Atletismo
ESGRIMA
Valentina Vezzali: O adeus de uma lenda do florete e do esporte mundial
No mundo da esgrima feminina, nenhuma outra atleta na história se destacou tanto quanto a italiana Valentina Vezzali. Mas o nicho da esgrima é restrito, muito restrito, para dar a real dimensão dos feitos da atleta. Na lista das recordistas de medalhas de ouro em Jogos Olímpicos de Verão, a especialista no florete aparece entre as heroínas do esporte, com lugar garantido entre as sete maiores de todos os tempos.
Mesmo as lendas, contudo, um dia atingem seus limites. E o de Valentina chegou no Rio de Janeiro, onde ela disputou, nesta terça-feira (26.4), aos 42 anos, a última competição, o Mundial por Equipe de Florete Feminino, que fez parte do evento-teste da esgrima para os Jogos Olímpicos Rio 2016.
Nascida na cidade de Jesi, em 14 de fevereiro de 1974, Valentina tem no currículo incríveis seis medalhas de ouros em Jogos Olímpicos, além de dois bronzes e uma prata. Foram três triunfos no florete individual e outros três no florete por equipe, o que faz dela a quarta maior campeã olímpica de todos os tempos, empatada com a nadadora alemã Kristin Otto e com a nadadora norte-americana Amy Van Dyken, que também têm seis ouros na conta. Acima delas aparecem apenas a ginasta tcheca Vera Caslavska, com sete ouros; a nadadora norte-americana Jenny Thompson, com oito medalhas douradas, mesmo número da canoísta alemã Birgit Fischer-Schmidt; e, finalmente, a ginasta russa Larisa Latynina, maior campeã da história dos Jogos Olímpicos, com nove medalhas de ouro.

■ **Tarefa proposta 1**
Converta em uma tabela Markdown, com as colunas Número e Linha, os registros desde a linha que contém "You are a GUI" até o fim dos registros, incluindo as duas pontas. Omita as linhas em branco e deixe as imagens fora da resposta.

Dados de coordenadas dos itens:

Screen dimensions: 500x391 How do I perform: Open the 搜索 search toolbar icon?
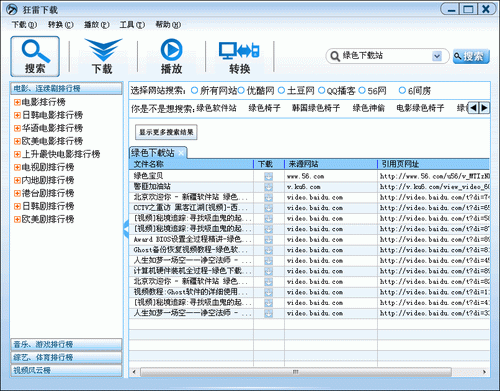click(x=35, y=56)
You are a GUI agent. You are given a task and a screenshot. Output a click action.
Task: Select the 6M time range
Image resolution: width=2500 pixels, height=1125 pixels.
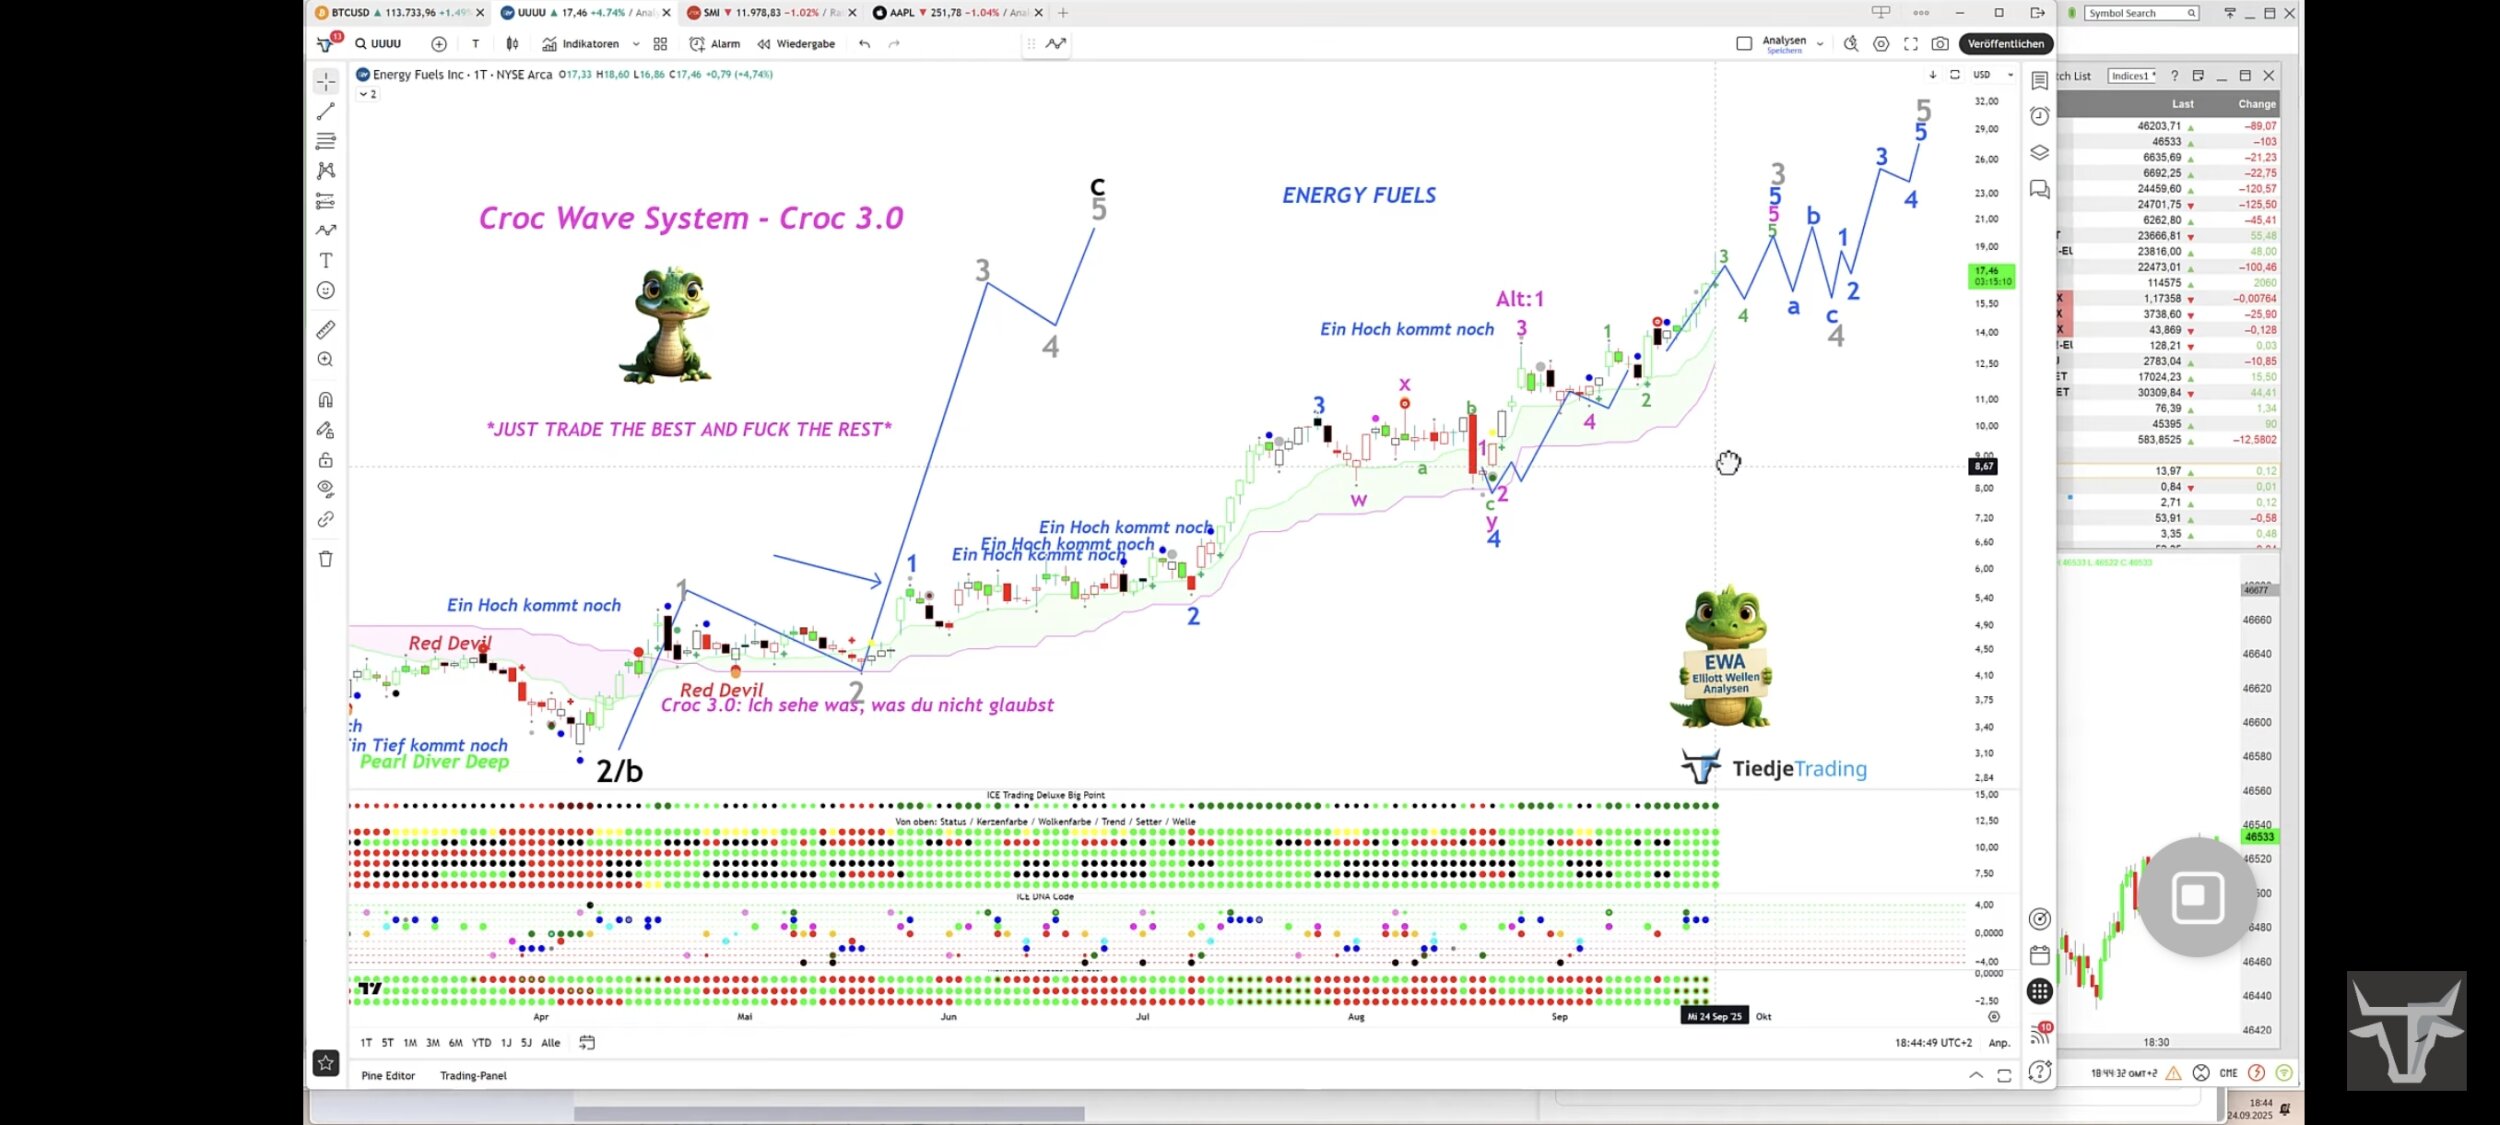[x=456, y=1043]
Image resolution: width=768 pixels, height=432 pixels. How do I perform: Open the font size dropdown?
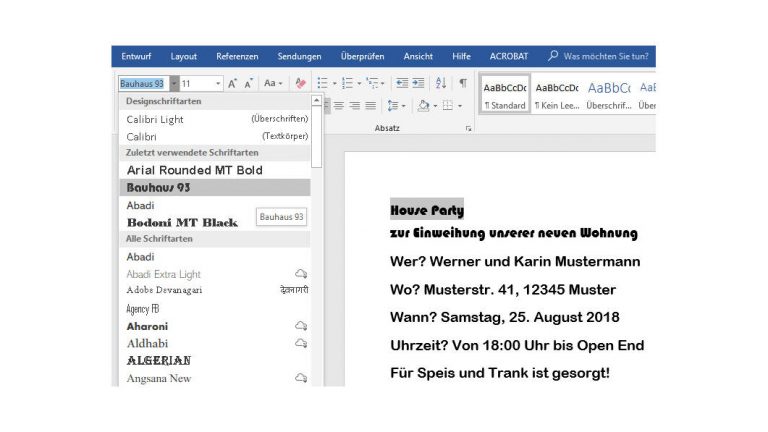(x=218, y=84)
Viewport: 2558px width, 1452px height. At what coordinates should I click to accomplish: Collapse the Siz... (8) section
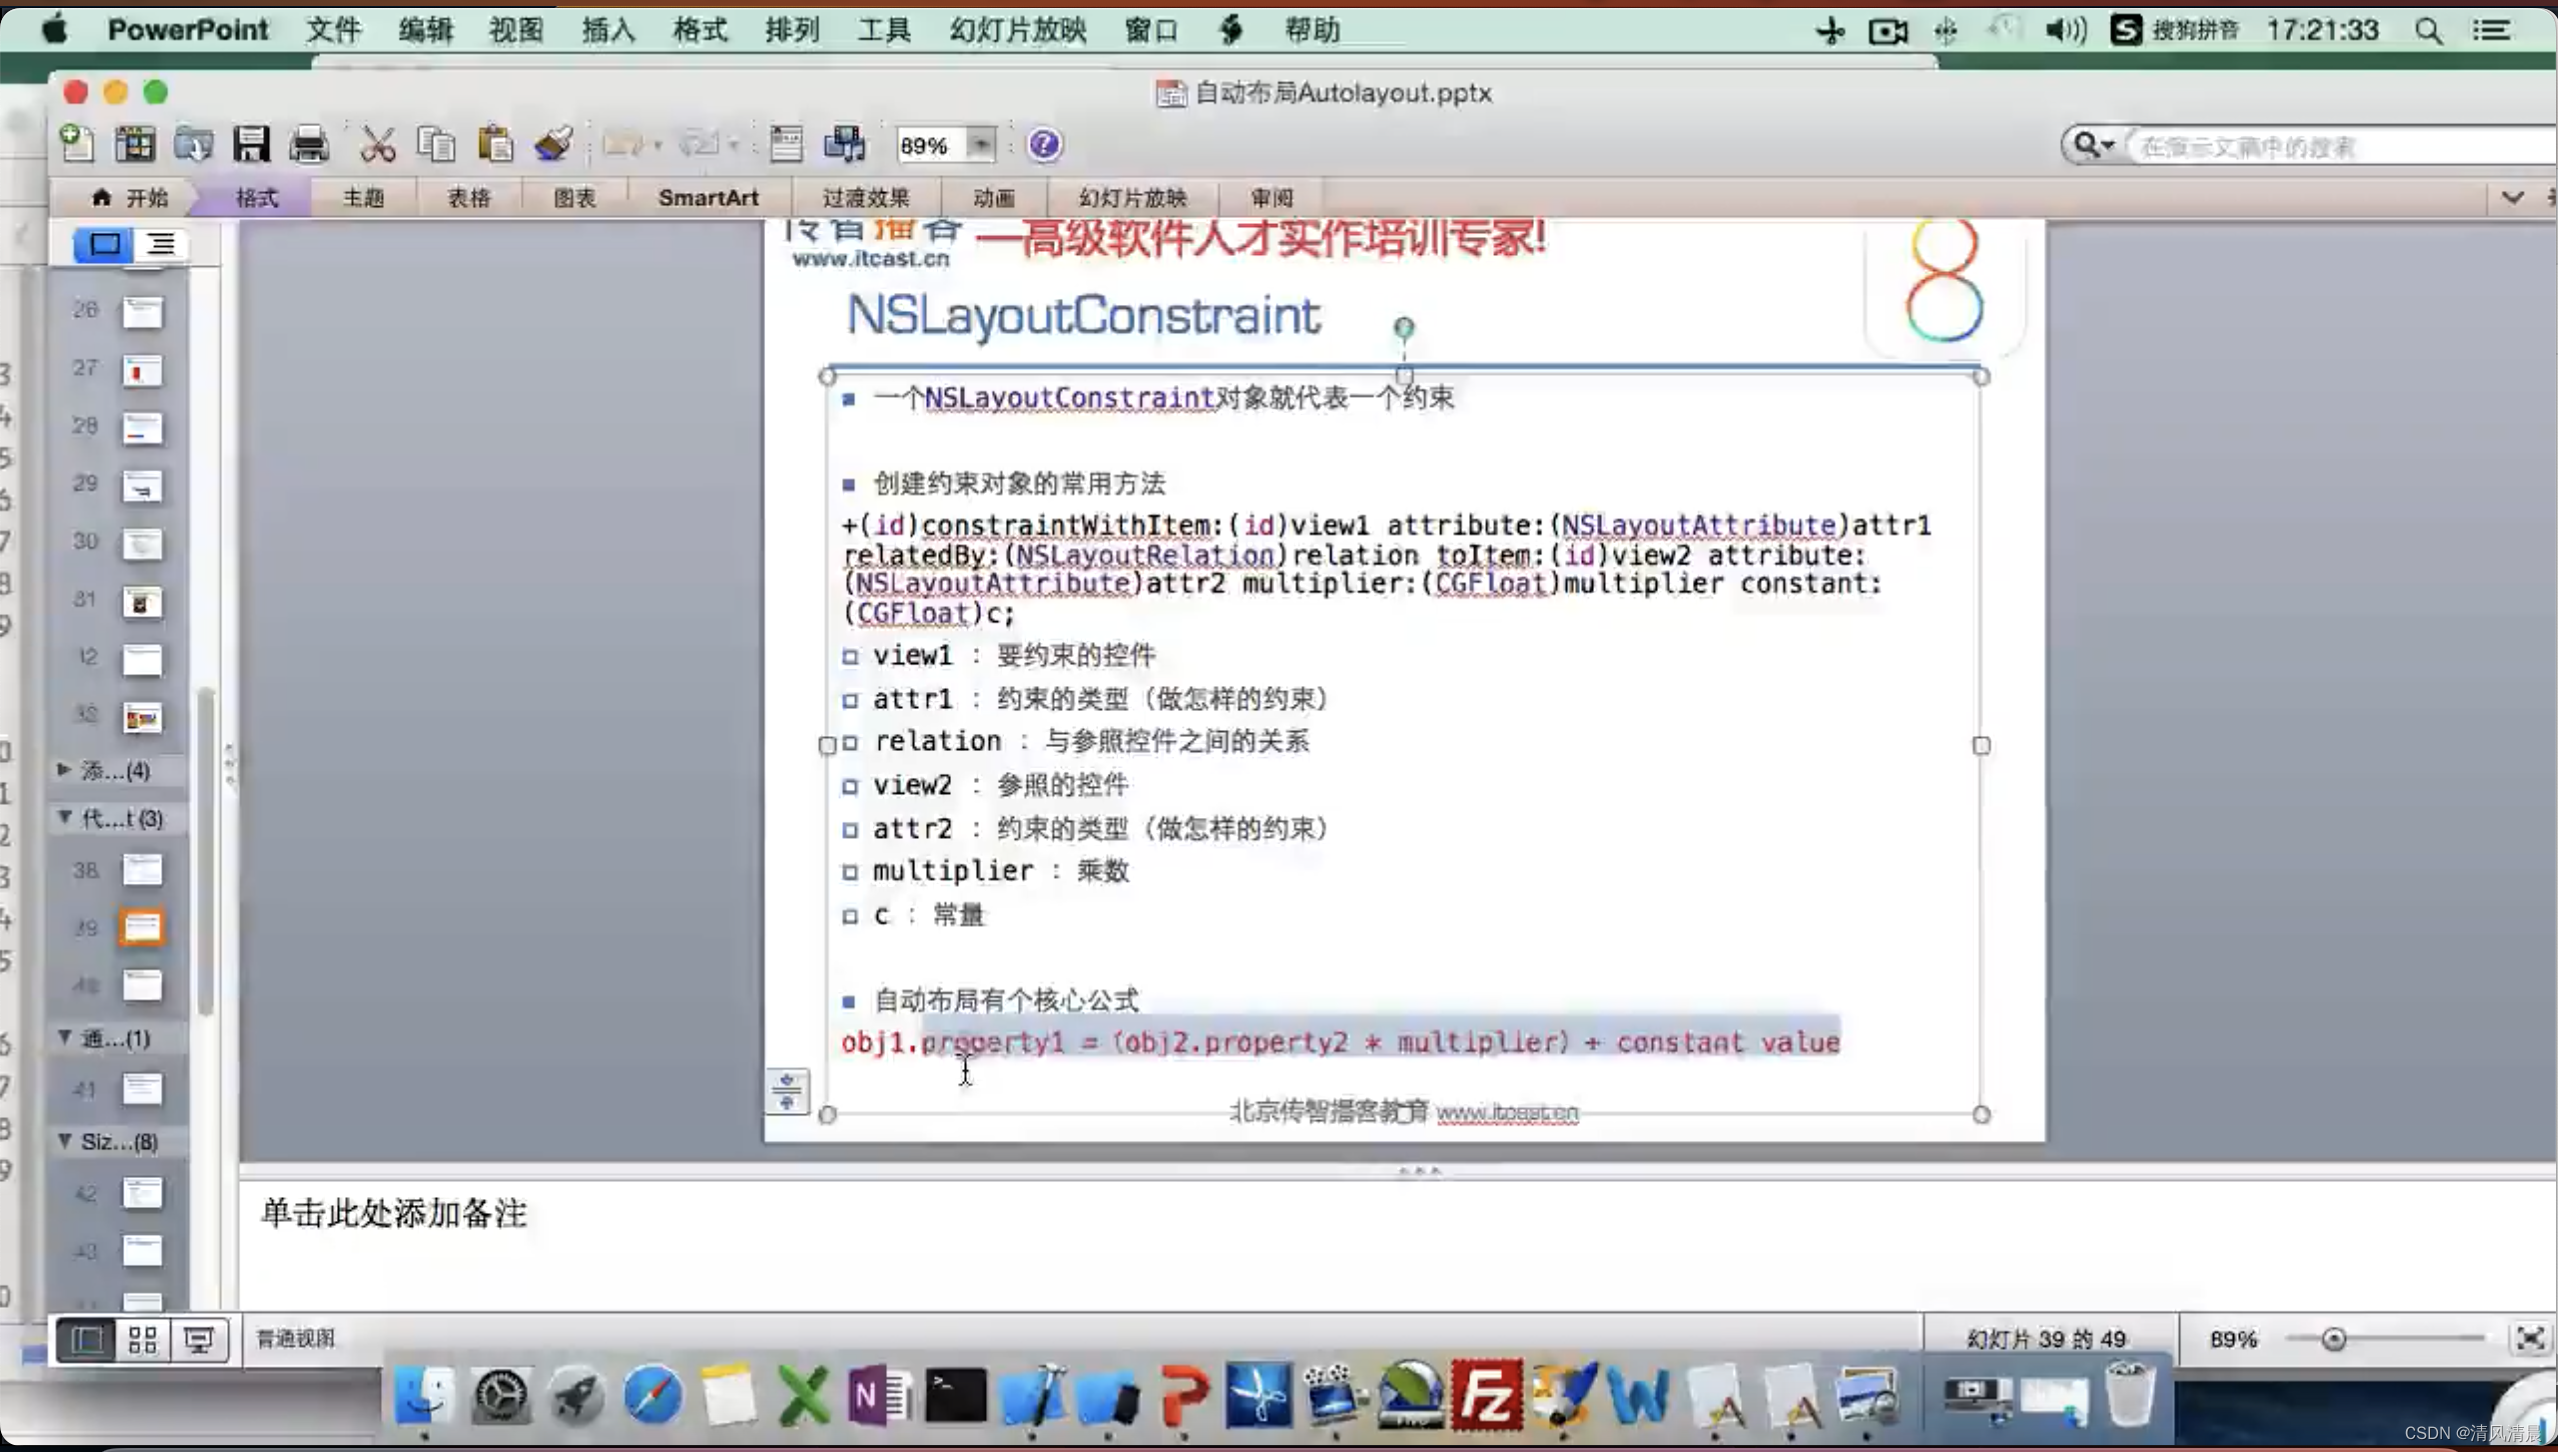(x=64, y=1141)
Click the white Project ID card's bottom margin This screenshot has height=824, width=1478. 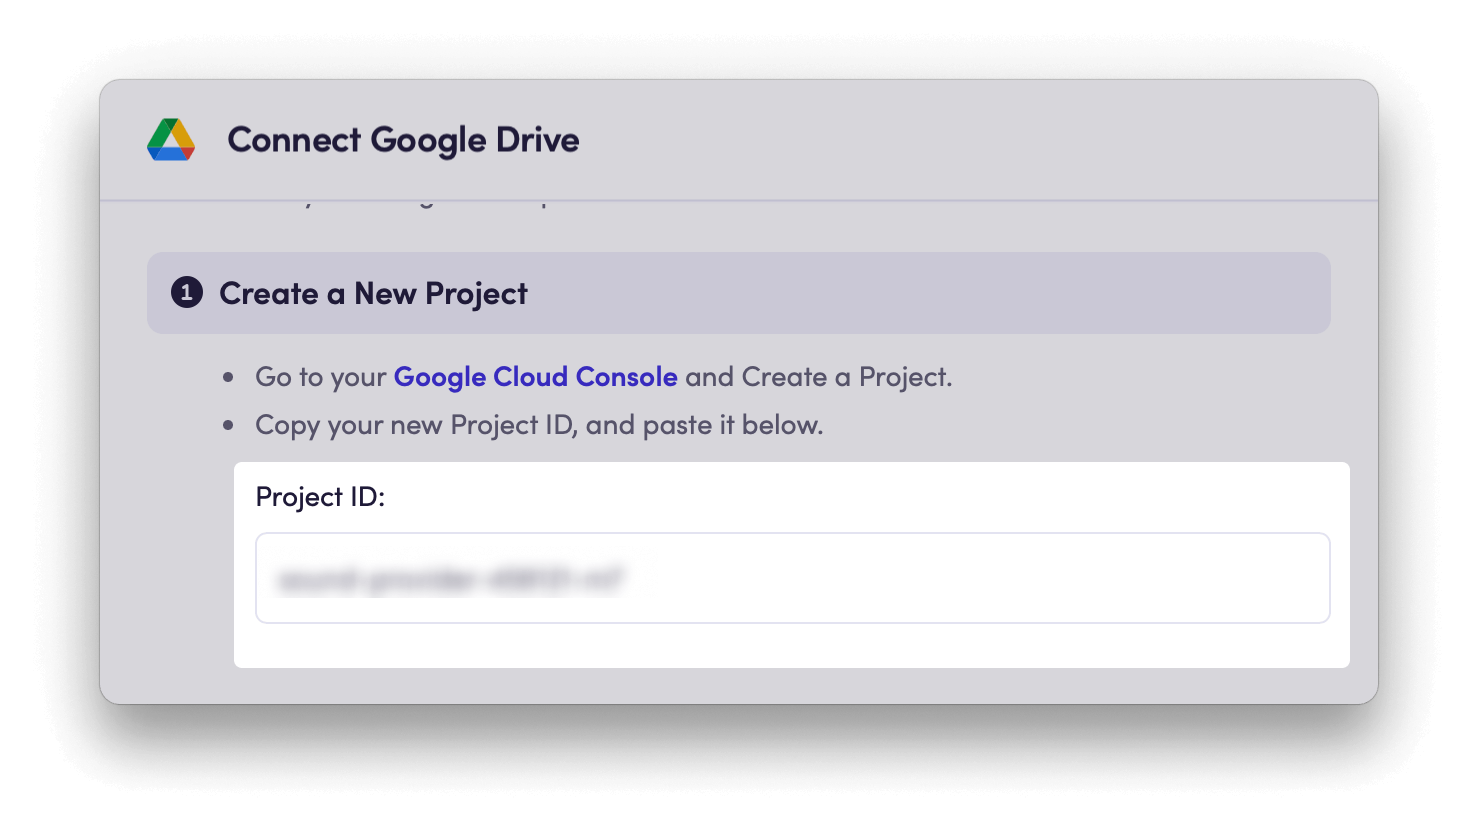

■ **Tarefa proposta 2**
Dê continuidade ao texto sobre Valentina Vezzali a partir do ponto em que ele termina.

■ **Resposta correta 1**
| Número | Linha |
|---|---|
| 1 | You are a GUI agent. You are given a task and a screenshot. Output a click action. |
| 2 | Task: Select the 6M time range |
| 3 | Image resolution: width=2500 pixels, height=1125 pixels. |
| 4 | [x=456, y=1043] |
| 5 | Image resolution: width=768 pixels, height=432 pixels. How do I perform: Open the font size dropdown? |
| 6 | (x=218, y=84) |
| 7 | Viewport: 2558px width, 1452px height. At what coordinates should I click to accomplish: Collapse the Siz... (8) section |
| 8 | (x=64, y=1141) |
| 9 | Click the white Project ID card's bottom margin This screenshot has height=824, width=1478.  |

■ **Resposta correta 2**
As nove medalhas conquistadas em Jogos Olímpicos por Valentina Vezzali fazem dela, ainda, a maior medalhista da esgrima na história da competição e, de quebra, seus três ouros no individual, arrebatados em Sydney 2000, Atenas 2004 e Pequim 2008, a colocam como uma das cinco únicas atletas de todos os tempos e em todas as modalidades a ter conseguido conquistar três ouros em três edições seguidas em competições olímpicas individuais.
Ninguém até hoje conseguiu quatro ouros seguidos em diferentes edições olímpicas entre as mulheres no individual. Em esportes coletivos, entretanto, a jogadora de basquete norte-americana Lisa Leslie obteve essa proeza, tendo participado das equipes que faturaram o ouro em 1996, em Atlanta, e nos Jogos de 2000, 2004 e 2008.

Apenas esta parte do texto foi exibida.